Fix memcpy on overlapping addresses in BuildUserAuthRequestEcc

[landhb]

Good afternoon,

I've been attempting to use WolfSSH with ECC keys and was following the example and ran into this issue. BuildUserAuthRequestEcc seems to be causing a call to memcpy with two overlapping addresses in DecodeECC_DSA_Sig_Bin. AddressSanitizer reports the issue in the current client example as well.

Reproduction steps:

Build with address sanitizer

CPPFLAGS="-g -fsanitize=address -fno-omit-frame-pointer" LDFLAGS="-fsanitize=address" LIBS="-lpthread" ./configure --with-wolfssl=./install/usr/local --disable-shared --enable-debug

Run example client with ECC

examples/client/client -h 127.0.0.1 -p 22222 -u hansel -e

Address sanitizer output:

=================================================================
==25876==ERROR: AddressSanitizer: memcpy-param-overlap: memory ranges [0x7ffd81558220,0x7ffd81558240) and [0x7ffd81558224, 0x7ffd81558244) overlap
    #0 0x7f1155052105  (/usr/lib/x86_64-linux-gnu/libasan.so.5+0x3f105)
    #1 0x7f1154f3e567 in DecodeECC_DSA_Sig_Bin (install/usr/local/lib/libwolfssl.so.32+0x3f567)
    #2 0x7f1154f59cca in wc_ecc_sig_to_rs (install/usr/local/lib/libwolfssl.so.32+0x5acca)
    #3 0x7f1154fe26de in BuildUserAuthRequestEcc src/internal.c:8603
    #4 0x7f1154fe26de in BuildUserAuthRequestPublicKey src/internal.c:8741
    #5 0x7f1154fe26de in SendUserAuthRequest src/internal.c:8906
    #6 0x7f1154ff26f4 in DoUserAuthFailure src/internal.c:4684
    #7 0x7f1154ff26f4 in DoPacket src/internal.c:5656
    #8 0x7f1154ff4c44 in DoReceive src/internal.c:6252
    #9 0x7f1154fc3887 in wolfSSH_connect src/ssh.c:788
    #10 0x56098955e5c4 in client_test examples/client/client.c:1075
    #11 0x56098955c708 in main examples/client/client.c:1196
    #12 0x7f1154d3d09a in __libc_start_main ../csu/libc-start.c:308
    #13 0x56098955c849 in _start (/mnt/archive/Documents/Projects/wolfssh/examples/client/.libs/client+0x4849)

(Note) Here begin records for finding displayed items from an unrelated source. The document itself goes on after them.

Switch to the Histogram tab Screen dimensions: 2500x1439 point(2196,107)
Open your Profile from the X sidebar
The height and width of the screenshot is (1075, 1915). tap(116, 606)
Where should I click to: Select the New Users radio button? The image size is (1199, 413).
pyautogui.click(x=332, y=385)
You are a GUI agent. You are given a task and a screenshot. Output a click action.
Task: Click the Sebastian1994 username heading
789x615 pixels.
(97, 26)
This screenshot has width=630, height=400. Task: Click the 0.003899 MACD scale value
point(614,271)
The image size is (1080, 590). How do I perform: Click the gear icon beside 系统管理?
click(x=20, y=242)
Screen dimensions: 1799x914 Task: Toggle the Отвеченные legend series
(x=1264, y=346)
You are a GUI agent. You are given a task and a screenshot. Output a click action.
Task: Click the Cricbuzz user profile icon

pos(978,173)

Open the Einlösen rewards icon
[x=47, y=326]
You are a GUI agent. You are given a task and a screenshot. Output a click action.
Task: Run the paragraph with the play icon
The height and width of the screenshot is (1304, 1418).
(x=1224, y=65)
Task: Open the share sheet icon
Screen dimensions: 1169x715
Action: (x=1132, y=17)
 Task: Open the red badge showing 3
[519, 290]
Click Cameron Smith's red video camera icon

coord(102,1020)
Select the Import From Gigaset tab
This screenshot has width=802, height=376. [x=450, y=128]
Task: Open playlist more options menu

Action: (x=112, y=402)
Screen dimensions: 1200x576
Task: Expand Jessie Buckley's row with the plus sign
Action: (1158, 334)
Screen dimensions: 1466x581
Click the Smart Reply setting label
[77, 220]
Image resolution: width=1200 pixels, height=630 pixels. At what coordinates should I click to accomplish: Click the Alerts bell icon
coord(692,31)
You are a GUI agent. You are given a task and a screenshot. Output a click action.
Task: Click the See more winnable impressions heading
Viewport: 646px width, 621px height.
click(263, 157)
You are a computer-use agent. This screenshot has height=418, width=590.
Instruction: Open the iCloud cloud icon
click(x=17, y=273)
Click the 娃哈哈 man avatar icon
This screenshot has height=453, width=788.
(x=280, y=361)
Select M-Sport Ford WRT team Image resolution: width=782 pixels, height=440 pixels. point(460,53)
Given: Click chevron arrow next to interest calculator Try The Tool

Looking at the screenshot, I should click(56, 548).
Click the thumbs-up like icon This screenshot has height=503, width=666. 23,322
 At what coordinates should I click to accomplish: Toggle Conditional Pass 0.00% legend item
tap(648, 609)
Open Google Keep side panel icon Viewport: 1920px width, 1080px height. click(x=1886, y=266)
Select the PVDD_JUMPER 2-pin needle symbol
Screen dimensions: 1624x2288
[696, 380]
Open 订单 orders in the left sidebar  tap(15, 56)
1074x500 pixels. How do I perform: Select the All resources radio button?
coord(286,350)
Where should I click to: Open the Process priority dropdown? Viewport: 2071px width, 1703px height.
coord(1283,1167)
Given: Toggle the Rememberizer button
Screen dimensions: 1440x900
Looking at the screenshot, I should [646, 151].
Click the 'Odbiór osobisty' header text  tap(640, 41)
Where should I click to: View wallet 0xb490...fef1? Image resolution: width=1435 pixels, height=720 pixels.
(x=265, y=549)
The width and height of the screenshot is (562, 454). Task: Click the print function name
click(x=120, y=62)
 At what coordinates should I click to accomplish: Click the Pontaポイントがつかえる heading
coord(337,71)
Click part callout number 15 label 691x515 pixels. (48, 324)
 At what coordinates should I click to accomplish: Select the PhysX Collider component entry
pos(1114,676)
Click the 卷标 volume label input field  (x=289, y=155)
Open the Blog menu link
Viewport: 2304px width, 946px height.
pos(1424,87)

Address 0x7ffd81558220 is located in stack of thread T0 at offset 704 in frame
    #0 0x7f1154fdfdef in SendUserAuthRequest src/internal.c:8778

  This frame has 12 object(s):
    [32, 36) 'idx'
    [96, 100) 'idx'
    [160, 164) 'sigSz'
    [224, 228) 'rSz'
    [288, 292) 'sSz'
    [352, 416) 'digest'
    [448, 512) 'digest'
    [544, 672) 'authData'
    [704, 843) 'sig' <== Memory access at offset 704 is inside this variable
    [896, 1312) 'hash'
    [1344, 1760) 'hash'
    [1792, 2304) 'encDigest'
HINT: this may be a false positive if your program uses some custom stack unwind mechanism or swapcontext
      (longjmp and C++ exceptions *are* supported)
Address 0x7ffd81558224 is located in stack of thread T0 at offset 708 in frame
    #0 0x7f1154fdfdef in SendUserAuthRequest src/internal.c:8778

  This frame has 12 object(s):
    [32, 36) 'idx'
    [96, 100) 'idx'
    [160, 164) 'sigSz'
    [224, 228) 'rSz'
    [288, 292) 'sSz'
    [352, 416) 'digest'
    [448, 512) 'digest'
    [544, 672) 'authData'
    [704, 843) 'sig' <== Memory access at offset 708 is inside this variable
    [896, 1312) 'hash'
    [1344, 1760) 'hash'
    [1792, 2304) 'encDigest'
HINT: this may be a false positive if your program uses some custom stack unwind mechanism or swapcontext
      (longjmp and C++ exceptions *are* supported)
SUMMARY: AddressSanitizer: memcpy-param-overlap (/usr/lib/x86_64-linux-gnu/libasan.so.5+0x3f105)
==25876==ABORTING

[wolfSSL-Bot]

Can one of the wolfSSL admins verify this patch?

[embhorn]

Hi @landhb

Thanks for this excellent report! I have requested a review by our team. We do not typically accept small code contributions, but after review, we can incorporate this fix into an existing PR.

[landhb]

Sounds good! Thanks!

[ejohnstown]

This is going to be fixed with PR #409. There's a few other things we need to deal with when adding the new buffer w.r.t. the small stack build option. Thank you for the bug report!